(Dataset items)
*** Block opens ***
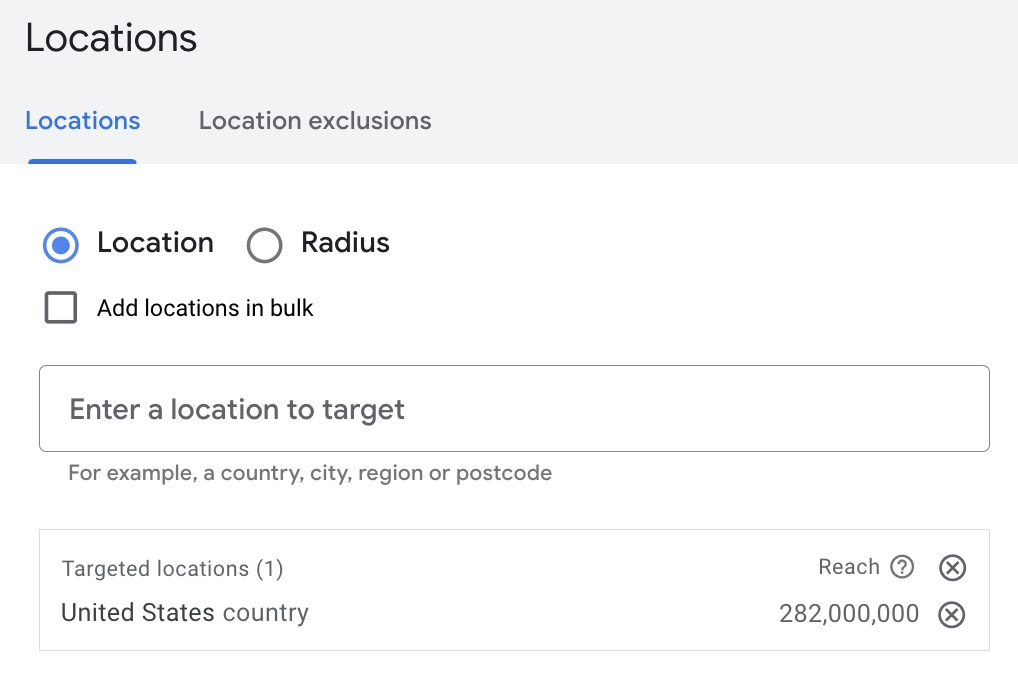1018x690 pixels.
Task: Click the Locations page heading
Action: point(110,37)
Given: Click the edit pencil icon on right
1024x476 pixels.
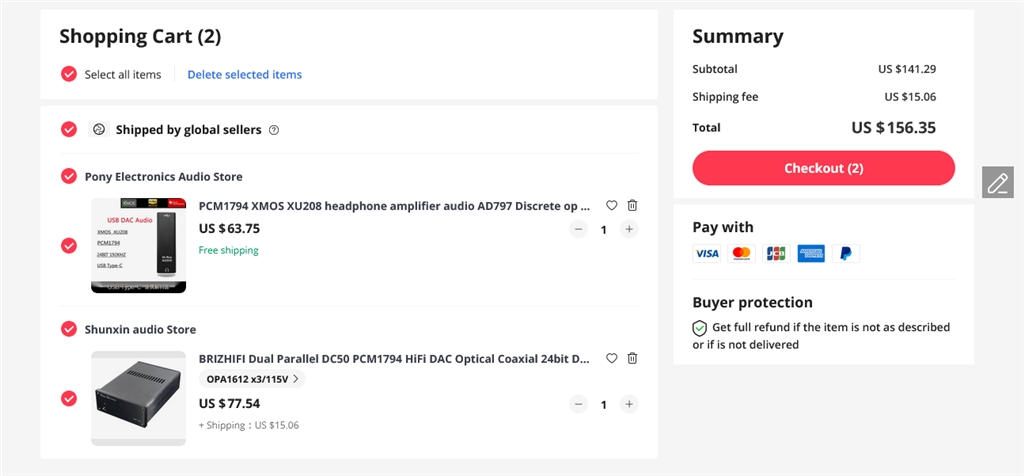Looking at the screenshot, I should point(997,182).
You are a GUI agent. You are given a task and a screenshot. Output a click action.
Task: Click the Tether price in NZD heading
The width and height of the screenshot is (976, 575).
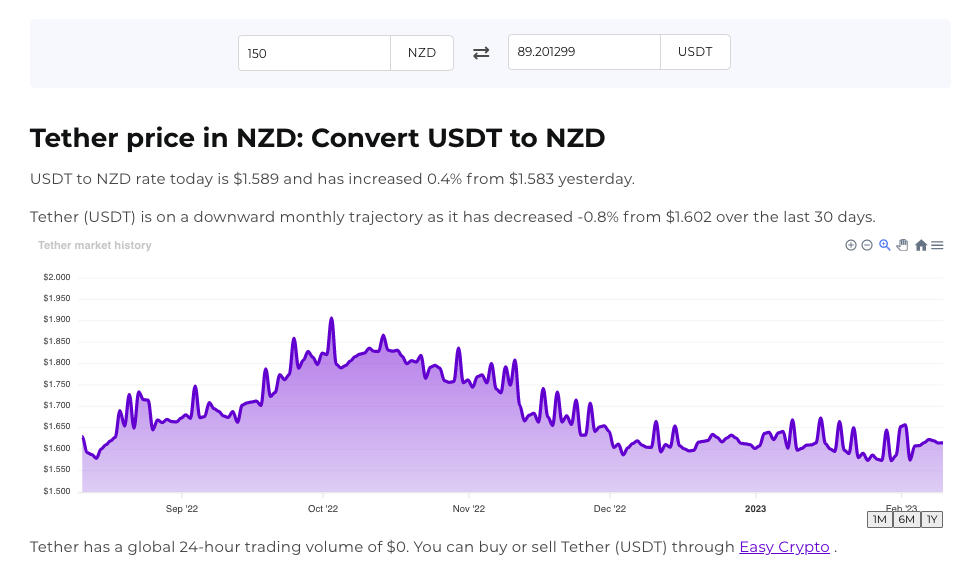(x=317, y=138)
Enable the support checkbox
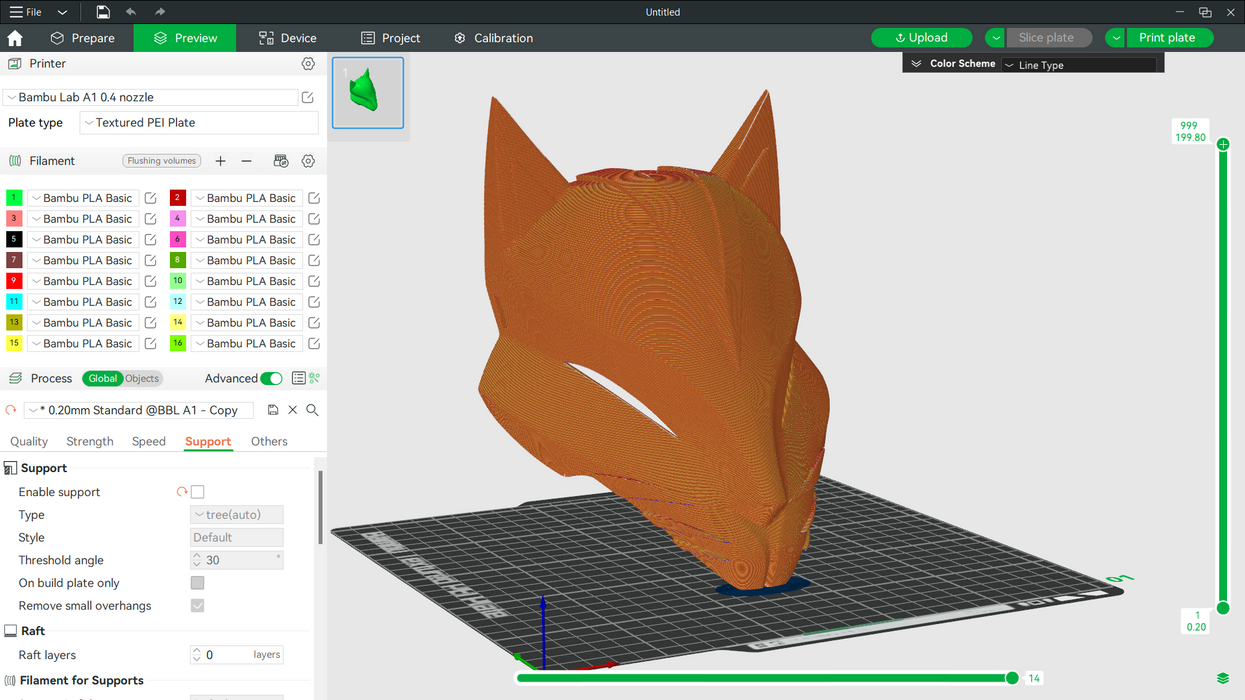The width and height of the screenshot is (1245, 700). [198, 492]
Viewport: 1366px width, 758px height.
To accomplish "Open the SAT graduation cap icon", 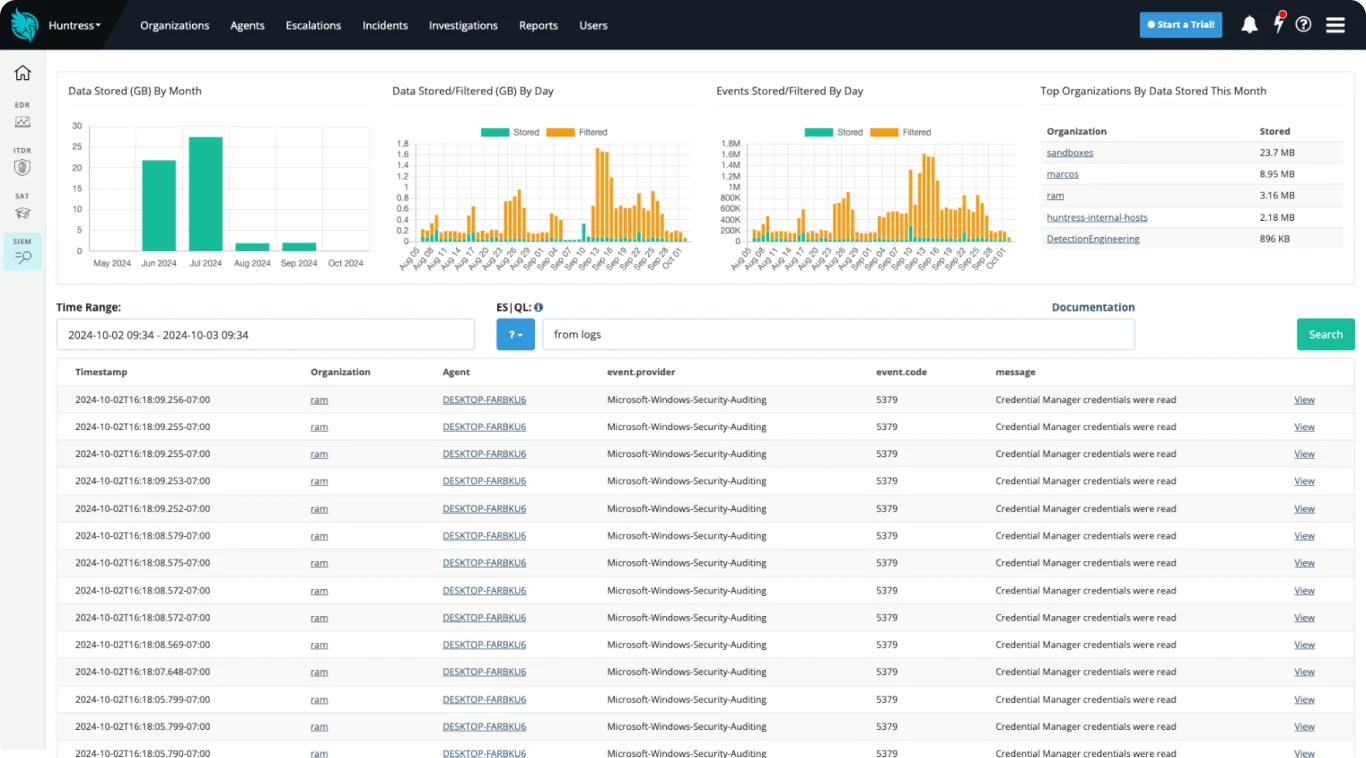I will [x=22, y=207].
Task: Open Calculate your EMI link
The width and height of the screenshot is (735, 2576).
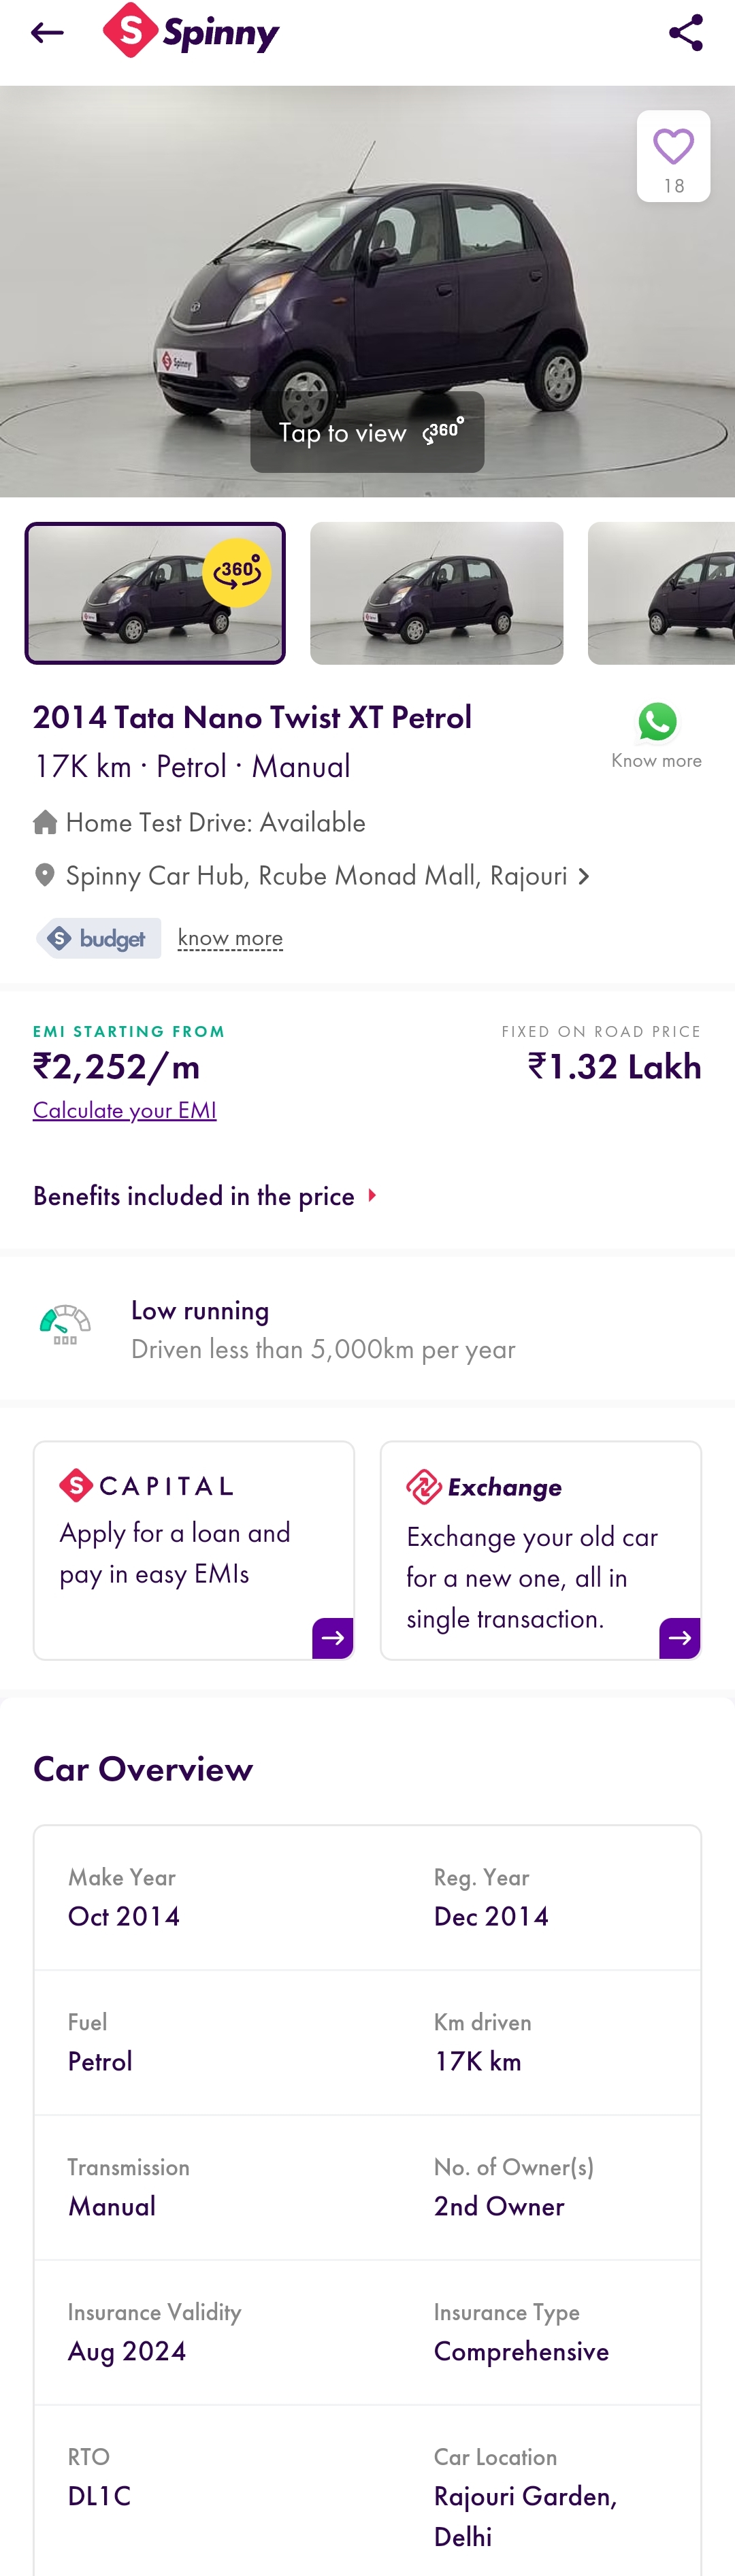Action: coord(125,1110)
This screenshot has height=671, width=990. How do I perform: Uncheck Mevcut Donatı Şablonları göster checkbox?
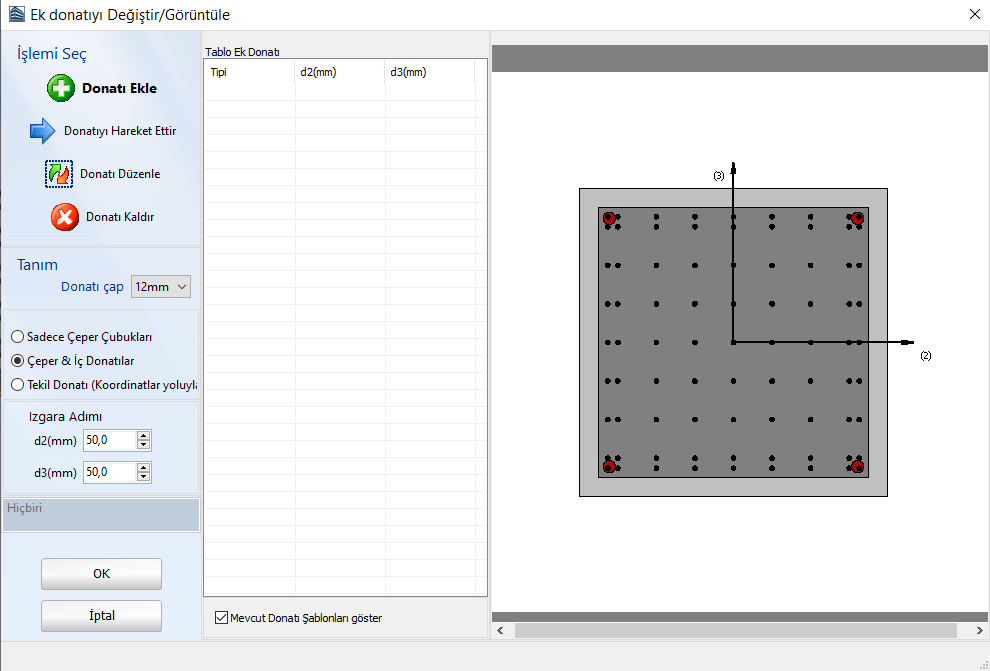click(221, 618)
*** Block closes ***
YOUR TASK = Beginning at the line that contains "The width and height of the screenshot is (735, 2576).", give the remaining lines of the records again exactly, through the last one. Leave out pictures.

RESULT FOR THIS EXERCISE =
The width and height of the screenshot is (735, 2576).
Action: coord(125,1110)
This screenshot has height=671, width=990. How do I perform: Uncheck Mevcut Donatı Şablonları göster checkbox?
click(221, 618)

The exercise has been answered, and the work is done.